What is asked: Show each line of the entries below that contains the word "Given".

Entries shown:

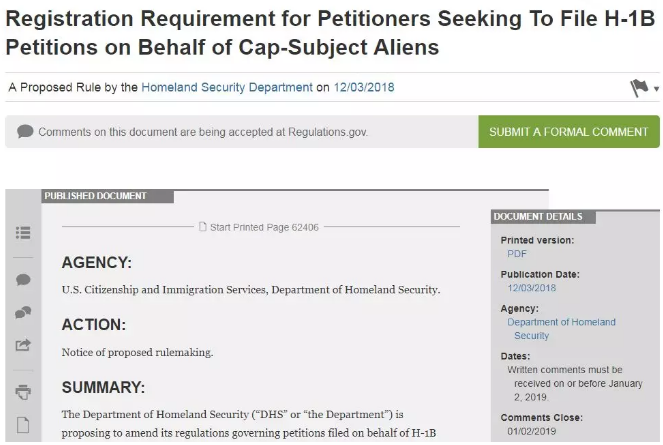Open the PDF printed version link
The image size is (663, 445).
tap(517, 254)
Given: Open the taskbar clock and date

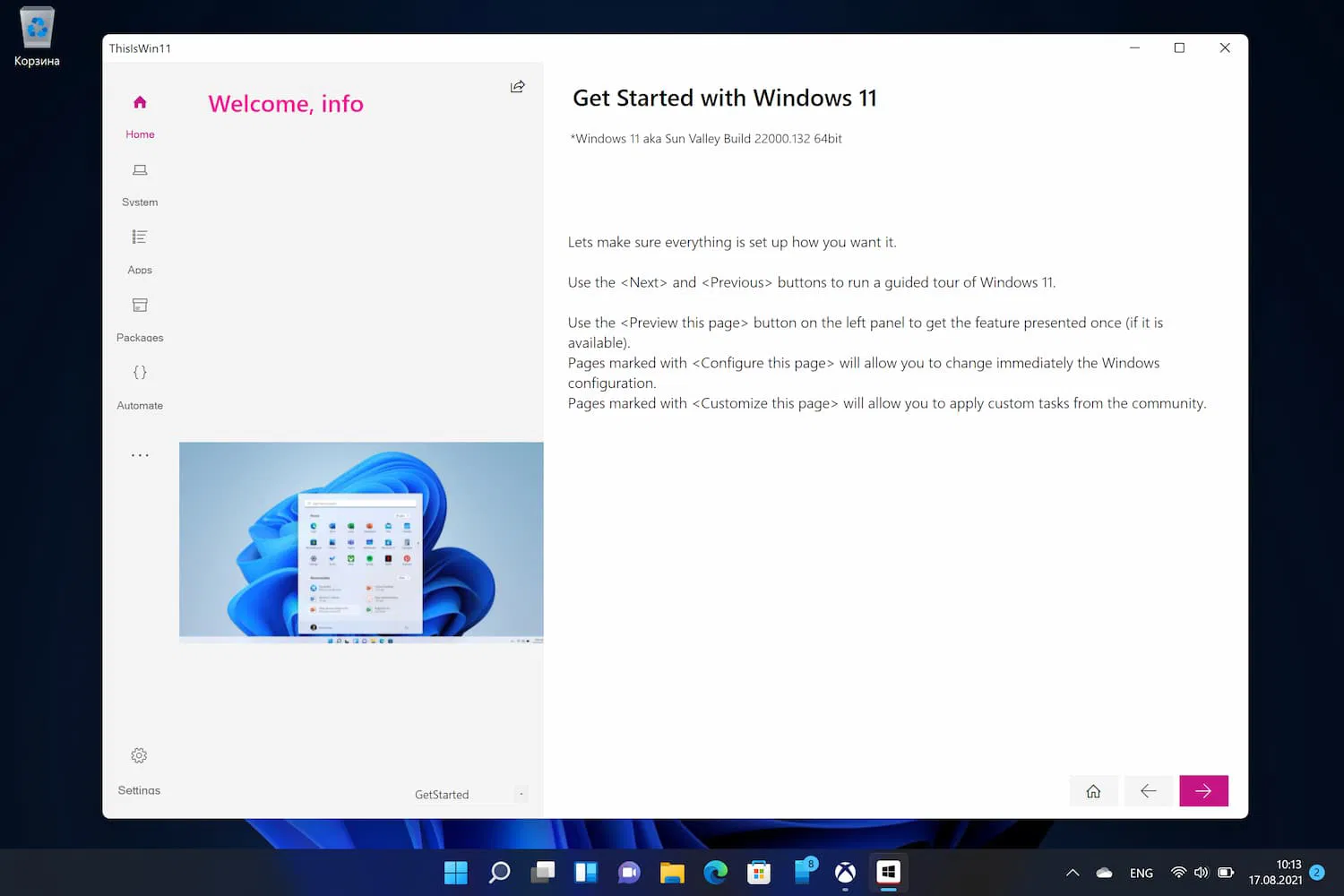Looking at the screenshot, I should [x=1275, y=873].
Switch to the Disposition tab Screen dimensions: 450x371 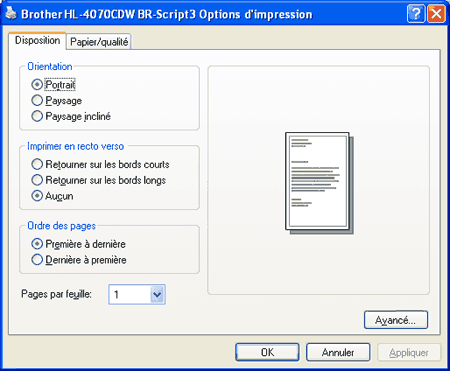tap(37, 41)
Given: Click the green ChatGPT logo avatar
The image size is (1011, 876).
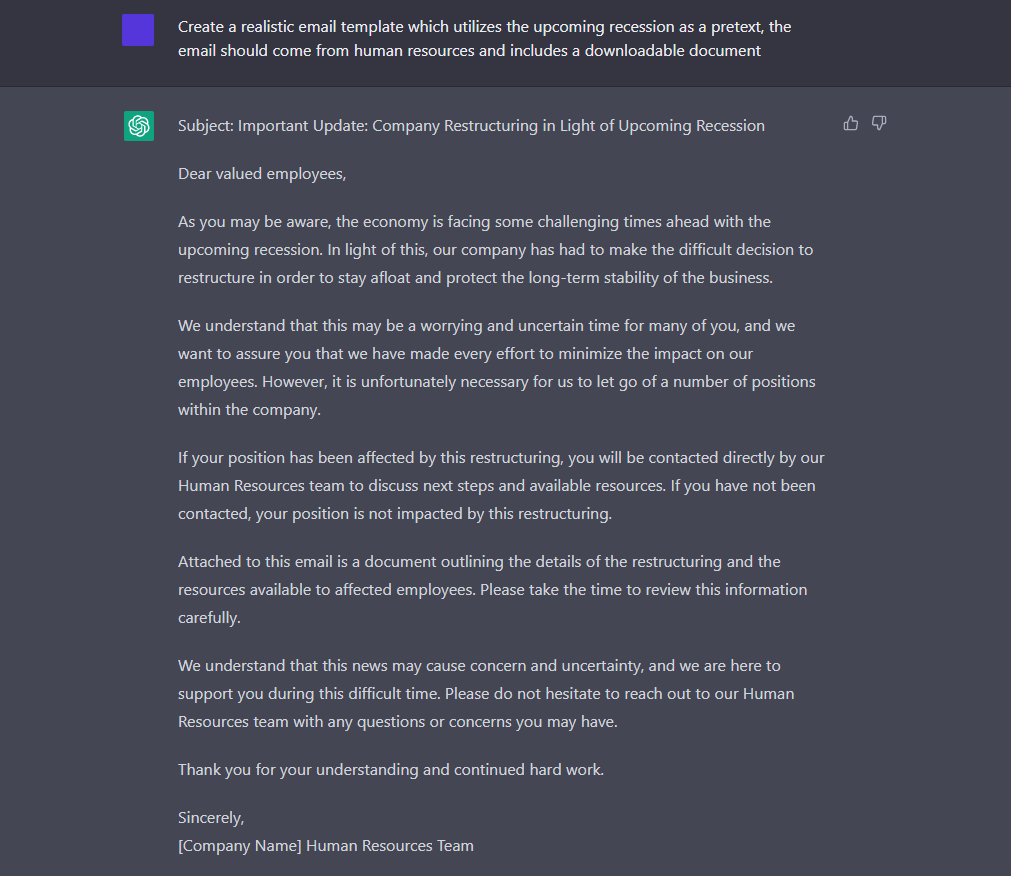Looking at the screenshot, I should [x=139, y=126].
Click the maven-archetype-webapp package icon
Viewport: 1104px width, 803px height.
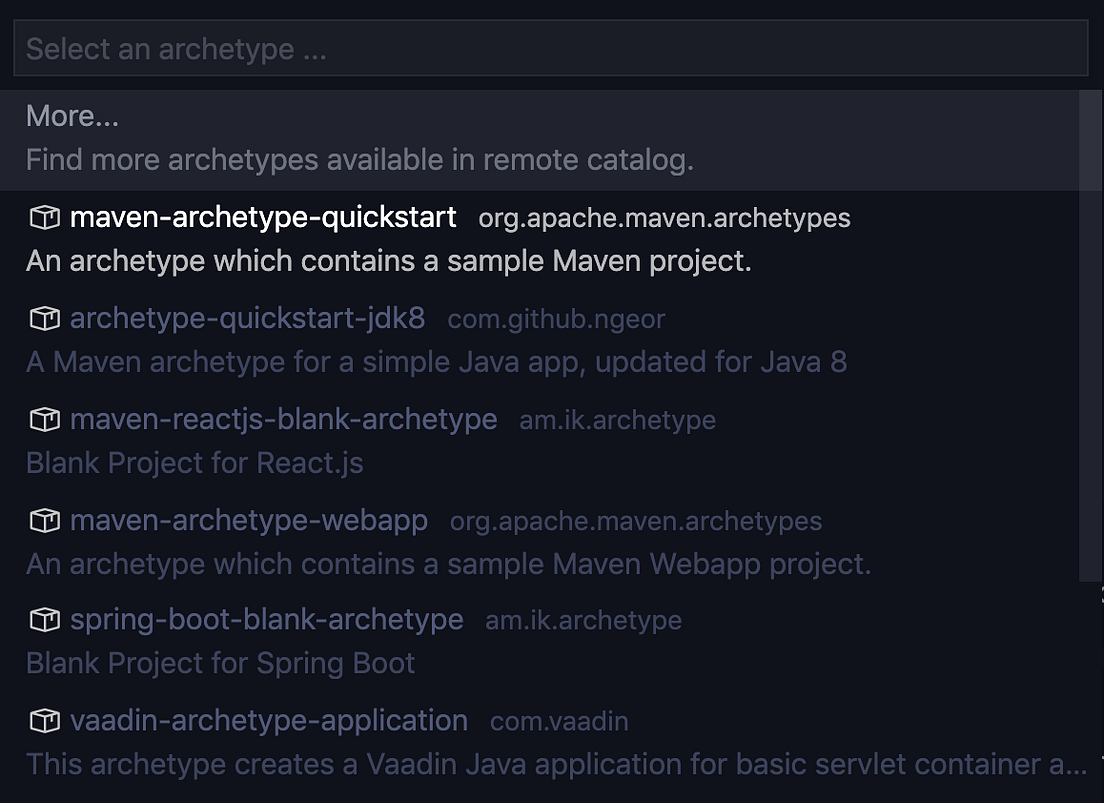pos(44,521)
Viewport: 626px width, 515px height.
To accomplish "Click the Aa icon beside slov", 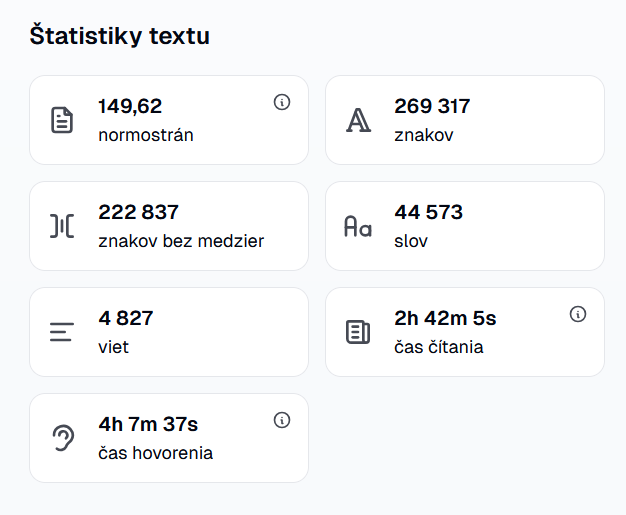I will tap(358, 226).
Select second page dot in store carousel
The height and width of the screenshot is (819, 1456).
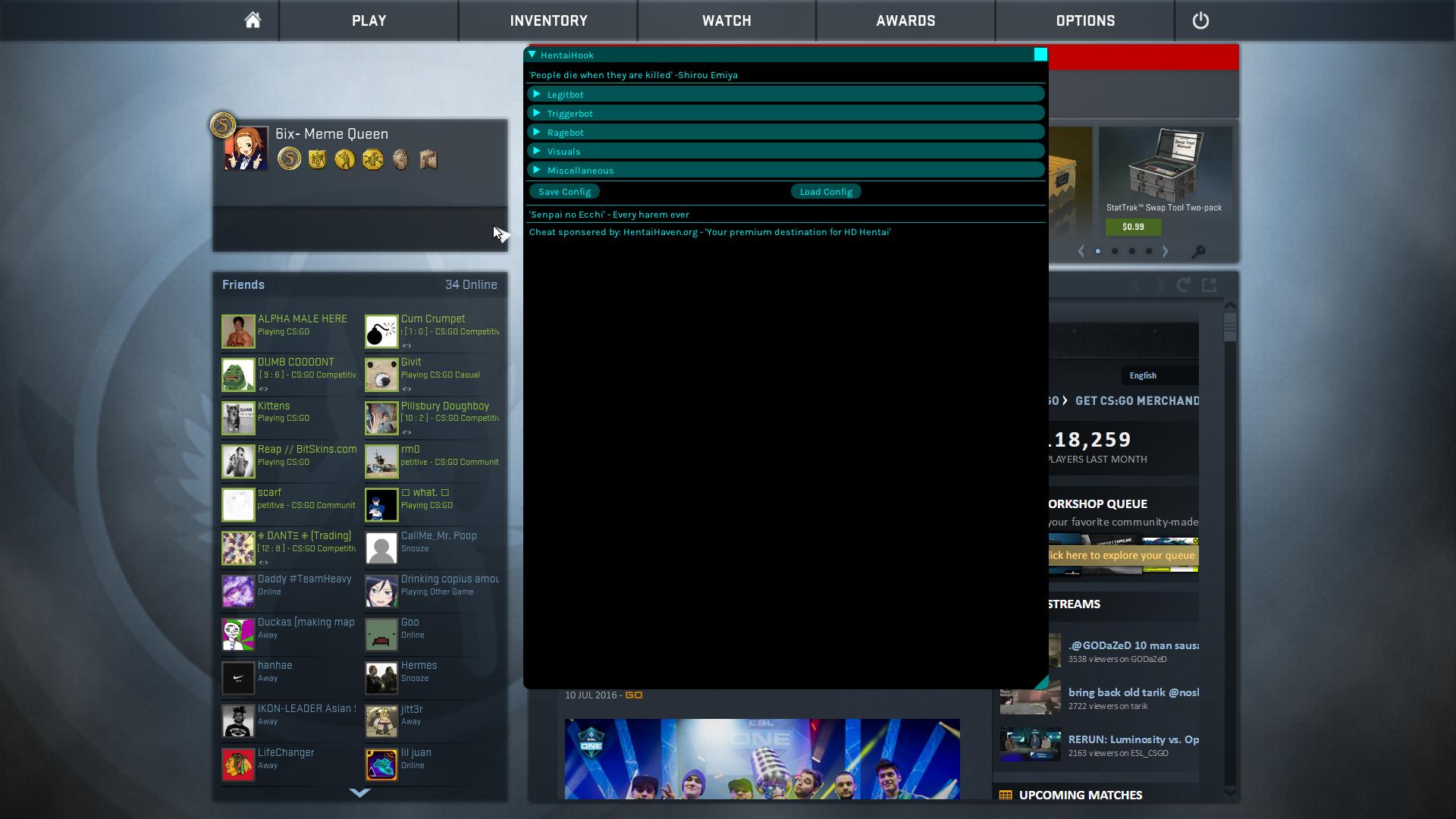[x=1115, y=251]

Solution:
Given: Open the taskbar clock and date
Given: Click the green ChatGPT logo avatar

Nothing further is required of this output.